Étiquetage, vidéosurveillance… la France n’est jamais dans le bon wagon
Les dossiers des transports et des exportations d’animaux vivants ne sont pas les seuls sur lequel la France affiche un retard par rapport à ses voisins européens en termes de protection animale.
L’Allemagne a par exemple annoncé cet été un étiquetage obligatoire du mode d’élevage qui doit entrer en vigueur en 2023. Il ne sera ni un label, ni un signe de qualité, mais une information obligatoire à destination du consommateur.
En France, à la suite des travaux conduits au cours des États généraux de l’Alimentation tenus en 2017, le Conseil national de l’Alimentation (CNA)2 a été saisi par le gouvernement pour définir les modalités de mise en œuvre d’une expérimentation de l’étiquetage du mode d’élevage.
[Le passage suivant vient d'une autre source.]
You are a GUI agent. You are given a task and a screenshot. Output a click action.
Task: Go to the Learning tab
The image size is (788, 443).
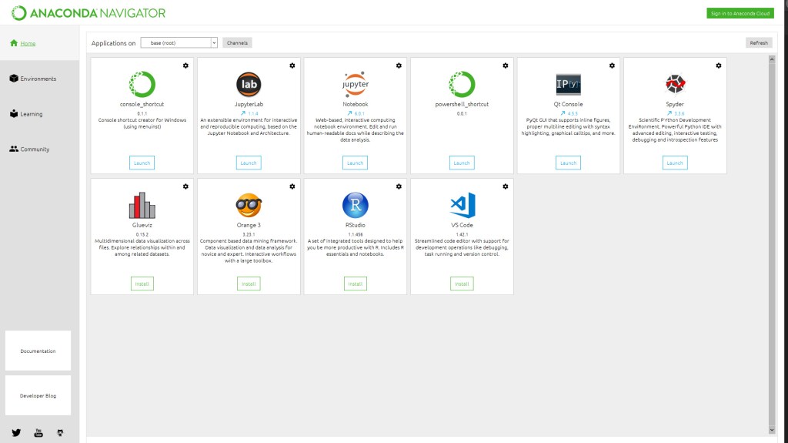pyautogui.click(x=32, y=114)
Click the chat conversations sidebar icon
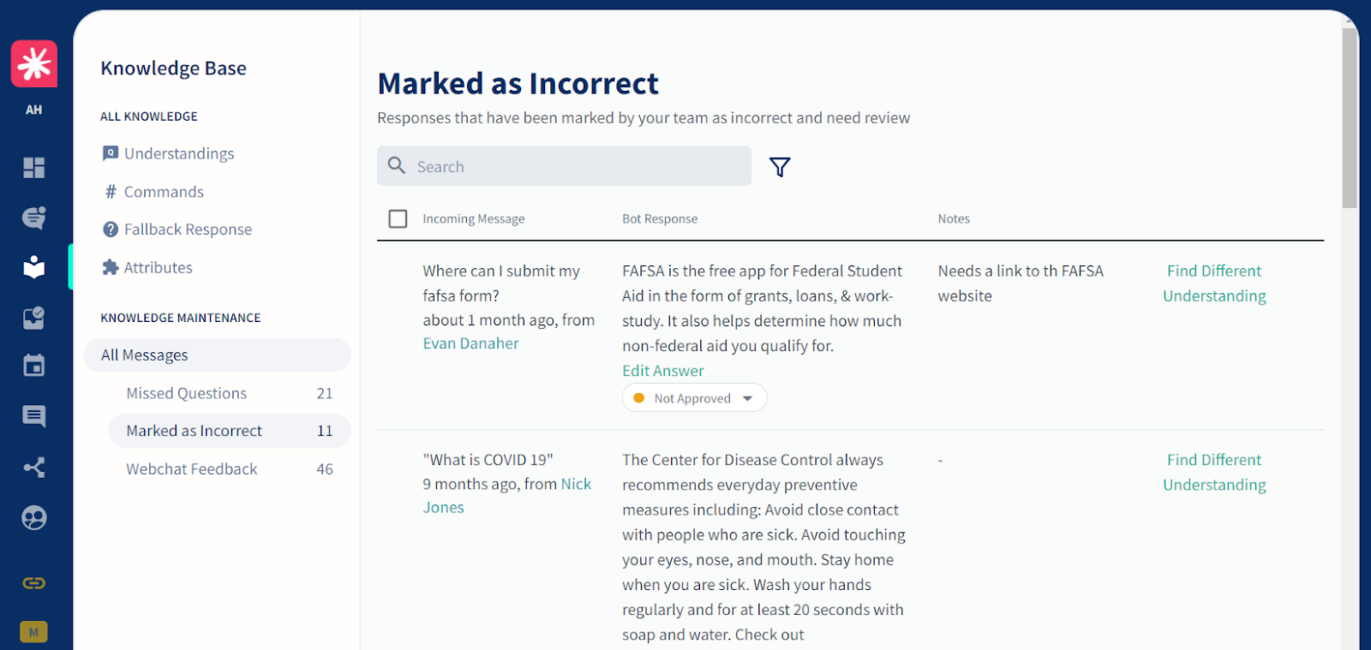The width and height of the screenshot is (1371, 650). (34, 218)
Hélas, depuis que le CNA a rendu son avis, rien n’a été mis en œuvre sur le terrain. En l’absence de consensus parmi les parties prenantes, le gouvernement français semble ne pas vouloir pousser l’exercice jusqu’à son terme.
Dans un autre dossier, la vidéosurveillance obligatoire dans les abattoirs, la France est également dépassée par ses voisins. En août, l’Espagne a décidé de la rendre systématique, une première en Europe. Malheureusement, la France est encore très loin d’adopter une telle réglementation. Si Marc Fesneau, lors d’une visite à Madrid, a pu constater le retard français, ce constat ne semble en rien pousser le ministre à accélérer sur le sujet. « On a besoin de contrôler ꟷ ce qu’on fait au ministère de l’Agriculture et dans les services ꟷ et contrôler toujours plus, de moderniser les outils (…) et d’avancer sur ces questions de vidéo dans les abattoirs », a-t-il temporisé, évoquant même « une demande qui monte de la part des salariés ». Selon lui, certains d’entre eux « n’osent même plus dire qu’ils travaillent dans des abattoirs ». Mais le ministre a mis en garde : « Ce n’est pas de la vidéosurveillance, au sens où on ne vient pas surveiller les gens », car « personne n’accepterait dans son travail d’être surveillé ». « Dès lors que c’est le produit d’un dialogue, moi j’y suis favorable », a-t-il conclu.
1 Source : OEC World
2 Le Conseil national de l’Alimentation (CNA) est une instance consultative française placée auprès des ministres de l’Environnement, de l’Agriculture, de la Santé et de la Consommation. Il débat et formule des propositions liées à la politique de l’alimentation, notamment le Programme national pour l’alimentation.